En el caso de IPAM, se trata de un seguro total, de una institución que estaba bajo la categoría de seguro integral. La idea es que la cartera de clientes sea cubierta por una institución que tenga la capacidad de fusionarse y garantizar las fuentes de trabajo.

El sistema de salud pretende que cuando haya problemas de sustentabilidad de instituciones, se atienda a la población afiliada y los trabajadores tengan continuidad dentro de un sistema.

El jerarca anunció que se designó un tribunal que evalúa los términos de la licitación y se aguarda que el llamado se presente en breve. Se aspira a que más de una organización esté interesada.

Fernández Galeano dijo que se trabaja para la absorción total de los puestos de trabajo, particularmente de los trabajadores del equipo administrativo (30 personas), priorizando en aquellos que no tienen otro empleo.

En cuanto a la situación de los médicos, el jerarca aclaró que IPAM era un seguro de tipo total, pero que contrataba muchos servicios a terceros, por lo que los profesionales realizaban aportes puntuales.

"El sistema de salud no puede perder fuentes de trabajo", dijo, por eso se debe fortalecer la capacidad de respuesta que tiene tanto el sector público como el privado.

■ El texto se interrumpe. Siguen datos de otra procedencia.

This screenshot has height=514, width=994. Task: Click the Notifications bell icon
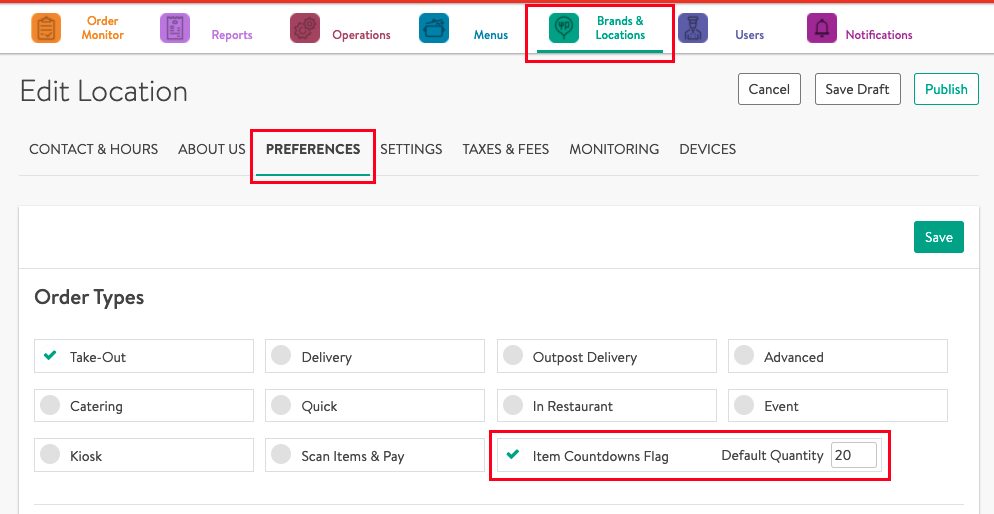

La institución que gane la licitación deberá hacerse cargo, además, de los montos adeudados por IPAM a trabajadores médicos y no médicos y proveedores.

El Subsecretario reconoció que algunas instituciones pasaron por procesos de vulnerabilidad, de alto riesgo, desde antes del año 2000, donde se vivía un proceso de deterioro muy fuerte del sector salud. Esa situación, se está logrando revertir con la reforma.

Fernández Galeano aclaró que no se apeló a la intervención, porque se maneja cada vez más la idea que sea el propio sistema de salud el que resuelva el tema de la viabilidad institucional, a través de instituciones que se fusiones, que realicen alianzas estratégicas.

Se trabaja no sólo para resolver la calidad de la atención, el acceso a la misma y para lograr la estabilidad asistencial -que pasa por lo financiero-, sino también para que los sistemas de gestión y funcionamiento sean adecuados, tengan escala y permitan que la salud cada vez más esté realizada y garantizada por prestadores que tienen un buen sistema de gestión, una buena conducción y funcionamiento.

El jerarca dijo que el tema del tamaño de las instituciones es una variante a tener en cuenta, pero no quiere decir que al resto de las organizaciones de asistencia que tengan las dimensiones de IPAM les suceda lo mismo. De todas maneras, el sistema tiene los mecanismos para estudiarlo.

Se discutió mucho el papel de la Junta Nacional de Salud para evaluar la situación desde el punto de vista asistencial y su correlato económico-financiero, para que siempre haya posibilidades de que el conjunto del sistema de salud le garantice la cobertura a la gente en el mejor lugar, en aquellos casos que una institución tenga dificultades para cubrir la atención.

El tema del control es fundamental para buscar correctivos. Existen debilidades en el sistema, en el modelo asistencial. Aquí no sólo existe un problema de estructura, del número de médicos y la población a cubrir, sino problemas de equipamiento. La situación debe evaluarse, corregirse, mejorar la capacidad instalada y sobre todo la capacidad de respuesta.

Es fundamental lograr una recuperación de la relación médico-paciente, que no haya tiempo de espera que postergue la continuidad asistencial, que haya registros, que la historia clínica se convierta en una guía para la continuidad en el tiempo de la atención, para evaluar la integralidad de la misma.